前述の通り、ステートフルなオブジェクトをステートレスな形で呼び出すためのオブジェクトです。
OOP真っ盛りの頃だったら何を言っているのか理解できなかったに違いないので、例を記してみました。
case class State[S, A](run: S => (A, S))
超簡略版ですが、基本的には「ステートS
を受け取り、結果A
と新しいステートS
を返す」だけです。
catsの公式ドキュメントなんかでは、乱数生成器がS
、生成される乱数がA
と言った具合で説明されていますね。
Cats公式ドキュメント
https://typelevel.org/cats/datatypes/state.html
便利だった体験
例: ユニークなファイル名を生成する処理
OSのファイルシステムにおいて、同じディレクトリに同じファイル名は存在できません。
そのためにファイルパスをユニーク化する処理を書いてみました。
import cats.data.State
import scala.annotation.tailrec
val PathPattern = "^(.*?)\\s*(?:\\((\\d+)\\))?(?:\\.([^.]+))?$".r
def unique(path: String): State[Set[String], String] = State { others =>
@tailrec
def loop(path: String): String = {
if (others.contains(path))
path match {
case PathPattern(init, null, null) => loop(s"$init (1)")
case PathPattern(init, null, ext) => loop(s"$init (1).$ext")
case PathPattern(init, count, null) => loop(s"$init (${count.toInt + 1})")
case PathPattern(init, count, ext) => loop(s"$init (${count.toInt + 1}).$ext")
}
else path
}
val newPath = loop(path)
others + newPath -> newPath
}
現在のコンテキストである「その他のファイルパス」をステート Set[String]
として定義し、新しいファイルパスString
を生成する具合です。
通常ならば、現在の他のファイルパスをどこかの変数に保存しておいて、ユニークなファイル名の生成が済むまでその変数を管理し続けなければなりません。

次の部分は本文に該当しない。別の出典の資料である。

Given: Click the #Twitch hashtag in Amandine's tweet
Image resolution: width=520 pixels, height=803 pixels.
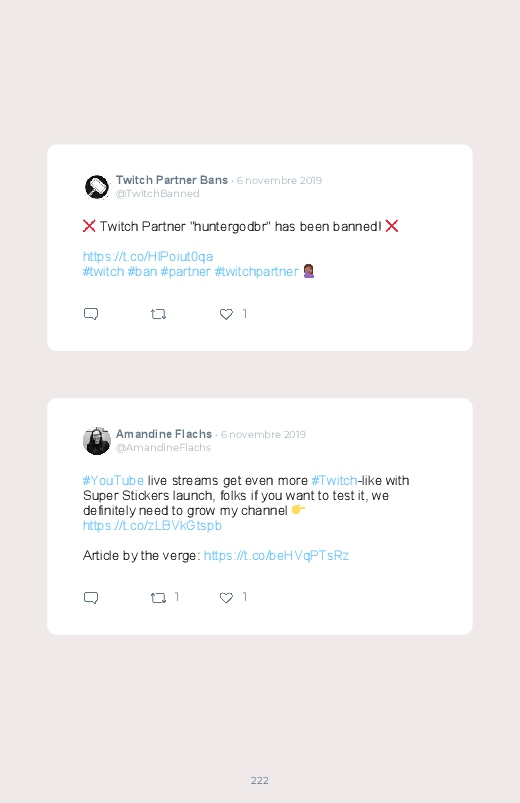Looking at the screenshot, I should tap(335, 480).
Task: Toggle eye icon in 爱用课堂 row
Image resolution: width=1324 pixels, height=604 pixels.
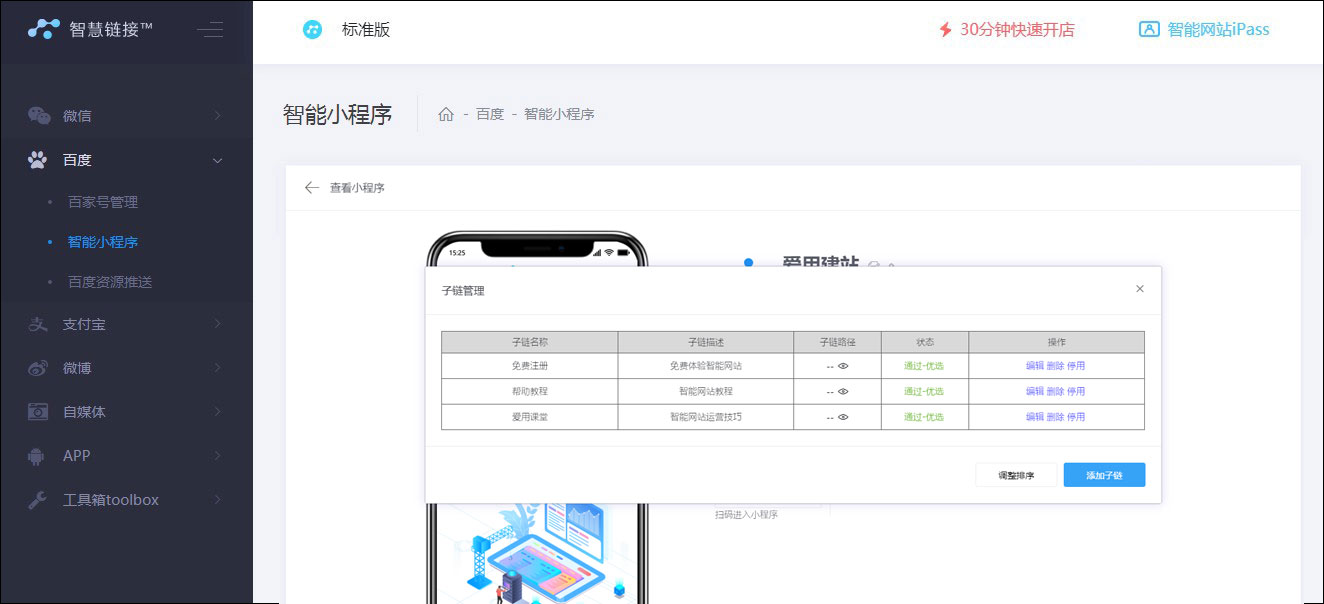Action: tap(843, 417)

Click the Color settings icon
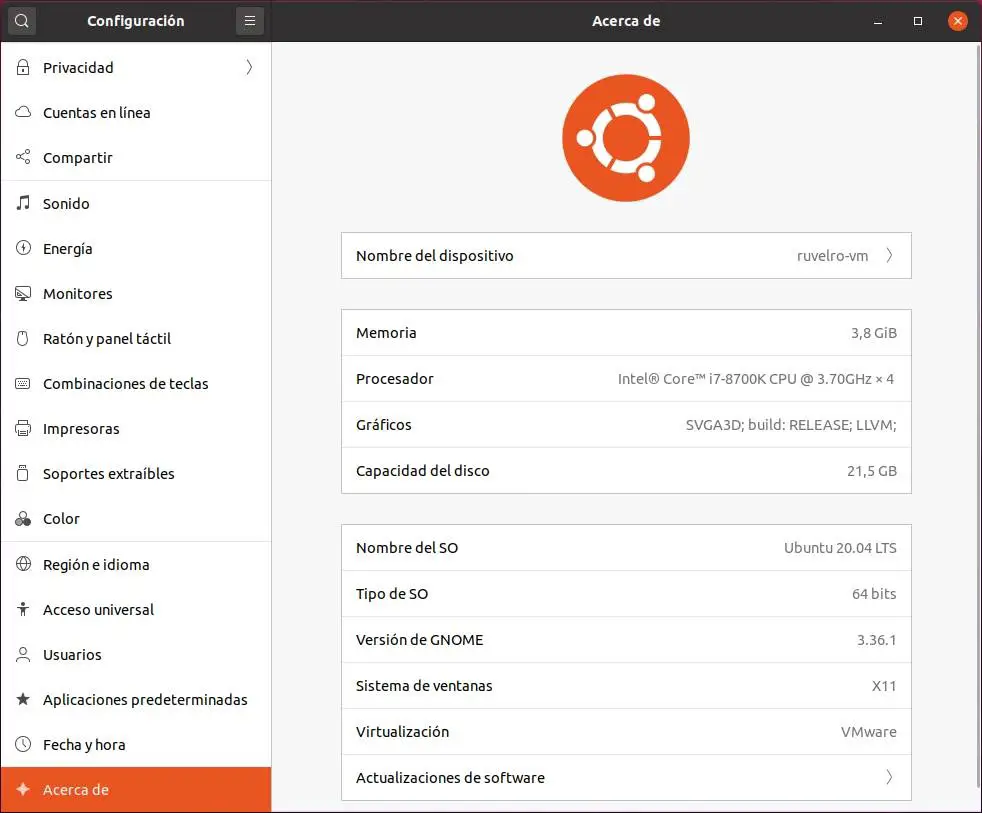24,519

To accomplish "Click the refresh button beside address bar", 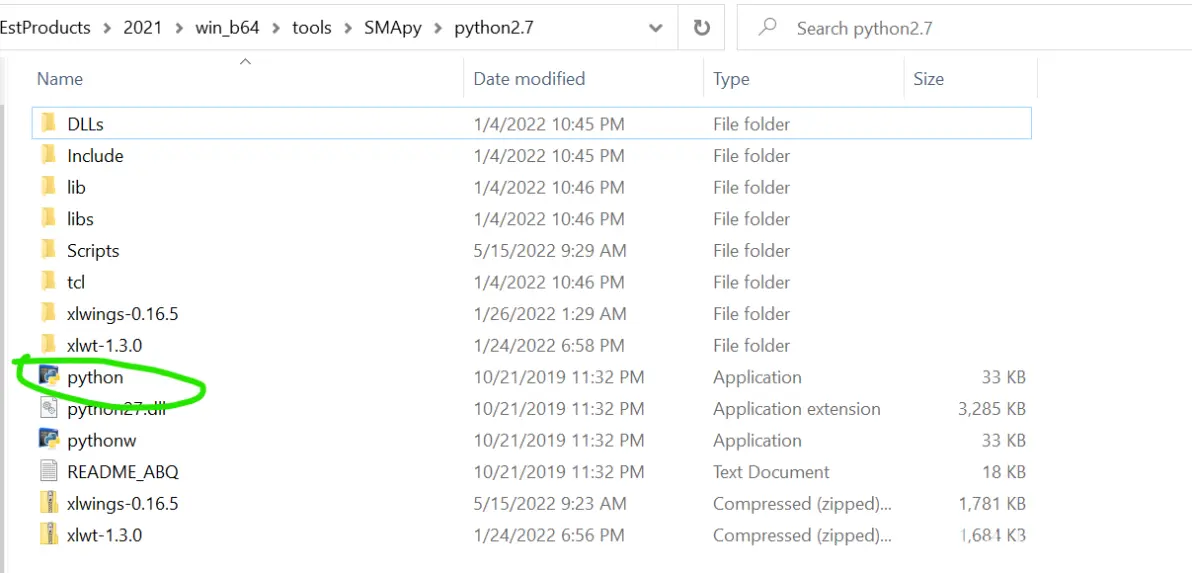I will click(x=702, y=29).
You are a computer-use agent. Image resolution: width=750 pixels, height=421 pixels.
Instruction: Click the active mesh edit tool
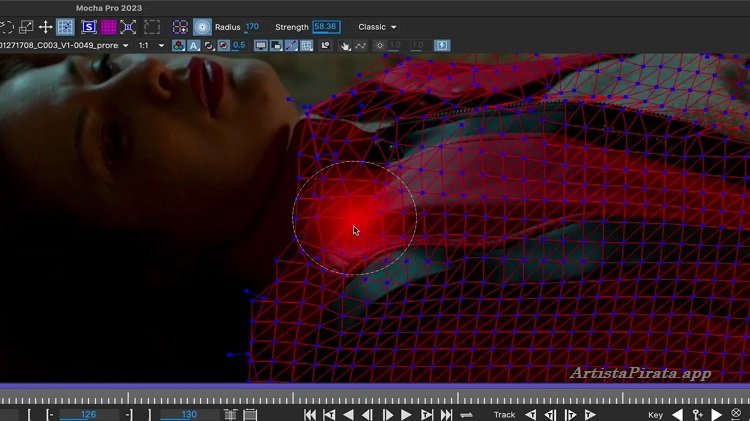click(65, 27)
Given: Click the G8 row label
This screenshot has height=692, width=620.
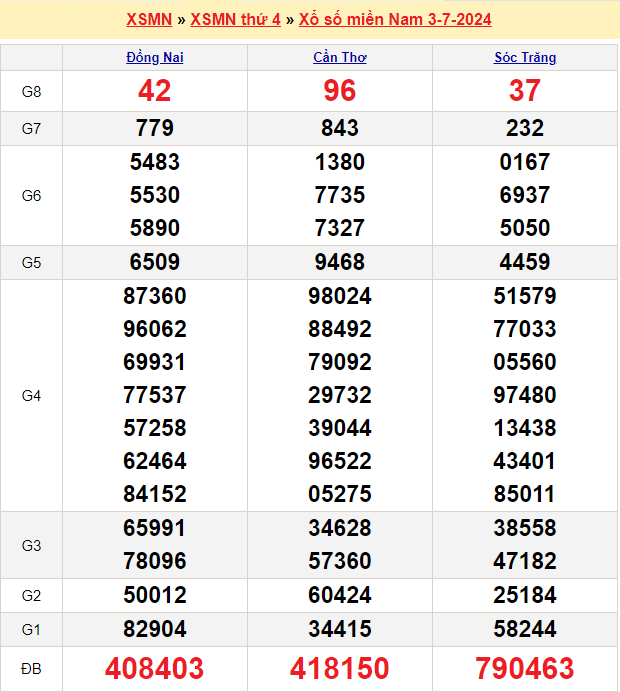Looking at the screenshot, I should (31, 92).
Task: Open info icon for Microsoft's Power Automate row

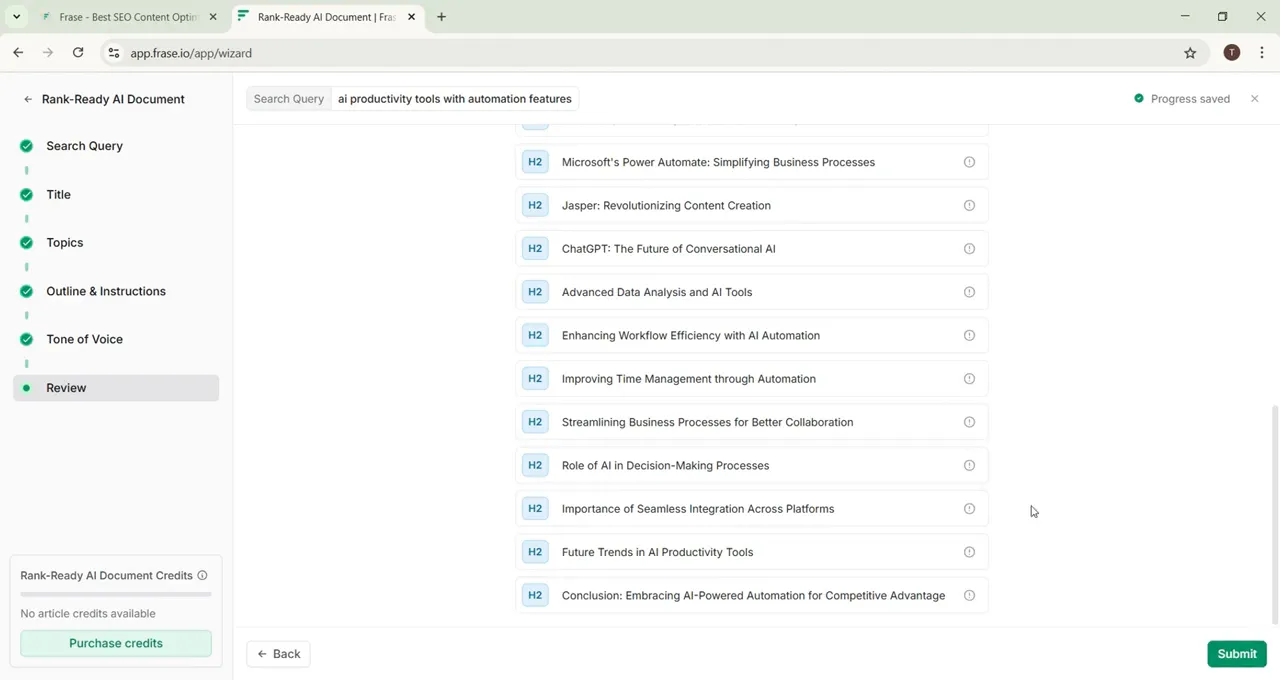Action: (x=969, y=162)
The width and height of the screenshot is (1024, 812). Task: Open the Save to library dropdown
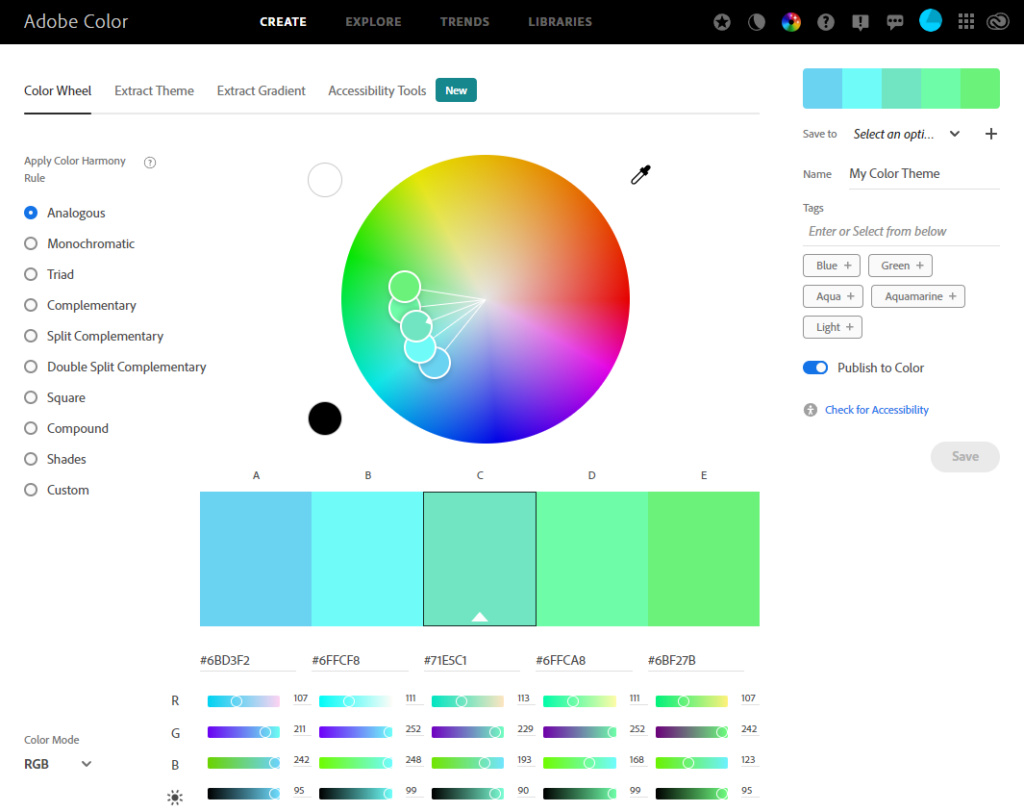(906, 134)
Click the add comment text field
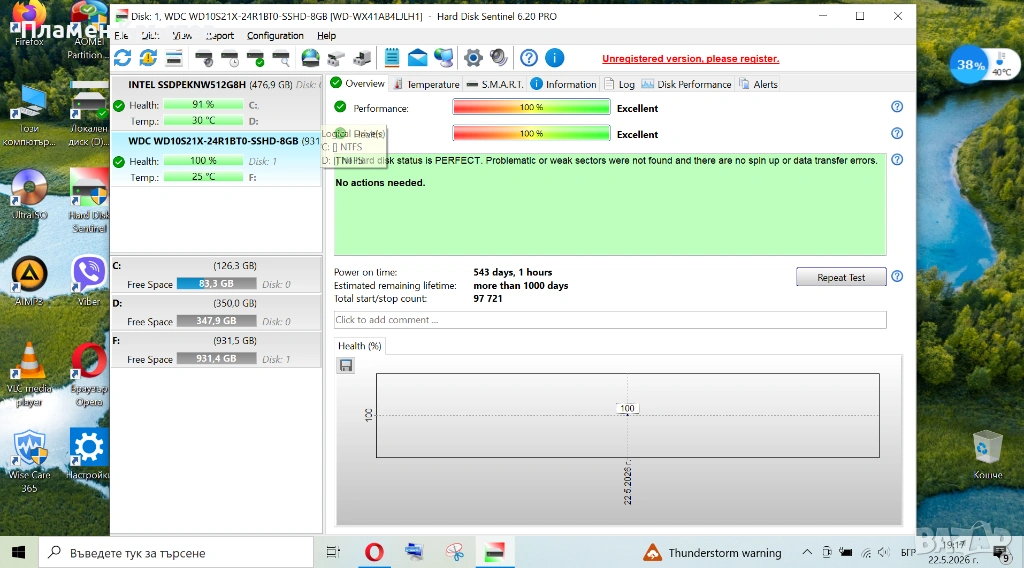 pos(610,320)
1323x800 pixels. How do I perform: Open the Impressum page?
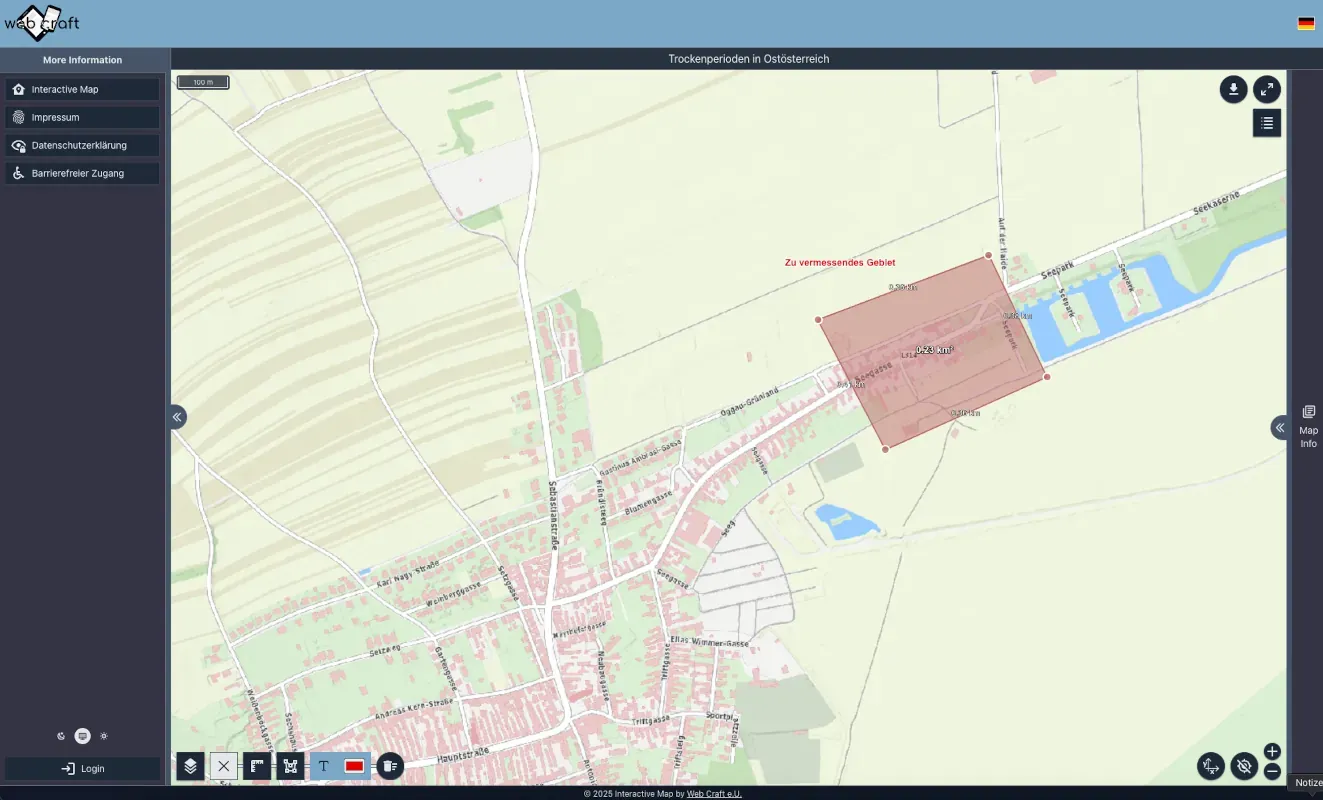click(82, 117)
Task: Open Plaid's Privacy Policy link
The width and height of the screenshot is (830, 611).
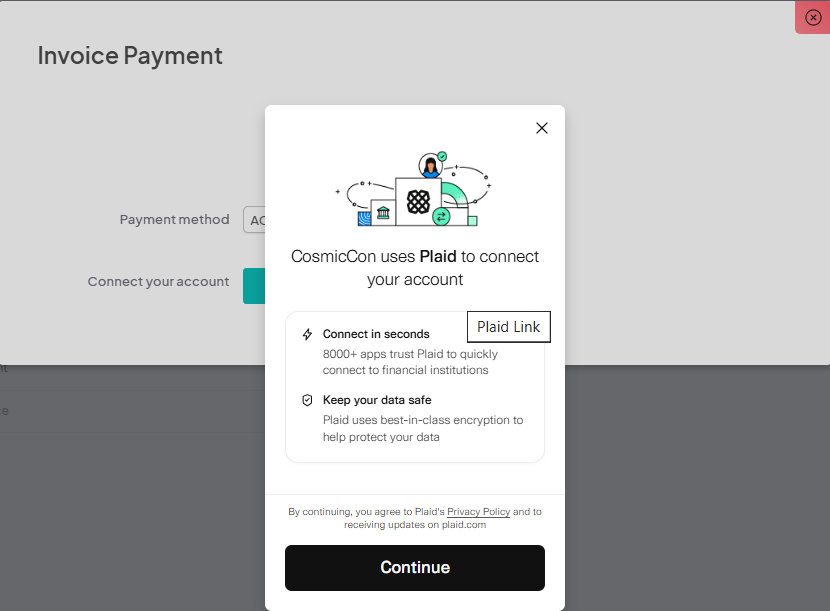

ところが、このStateモナドを利用した場合、その変数の管理を行わずに済んでしまいます。
val names = (for {
name1 <- unique("test.png")
name2 <- unique("test.png")
name3 <- unique("test (1).png")
} yield Seq(
name1,
name2,
name3
)).runA(Set()).value
println(names) // test.png, test (1).png, test (2).png
このようにステートを渡さずに唐突に関数を呼び出すだけで、結果を取得できてしまうのです。
スコープを定義するかのように最後に初期のステートSet[String]
を渡すだけなので、再利用性も高いですね。
immutableなので標準APIとの相性も良く、非同期処理中で呼び出しても安全なのも利点です。
まとめ
Stateモナドを用いて、一時的な変数の利用をコンテキストのスコープを宣言的に記述できる事ができました。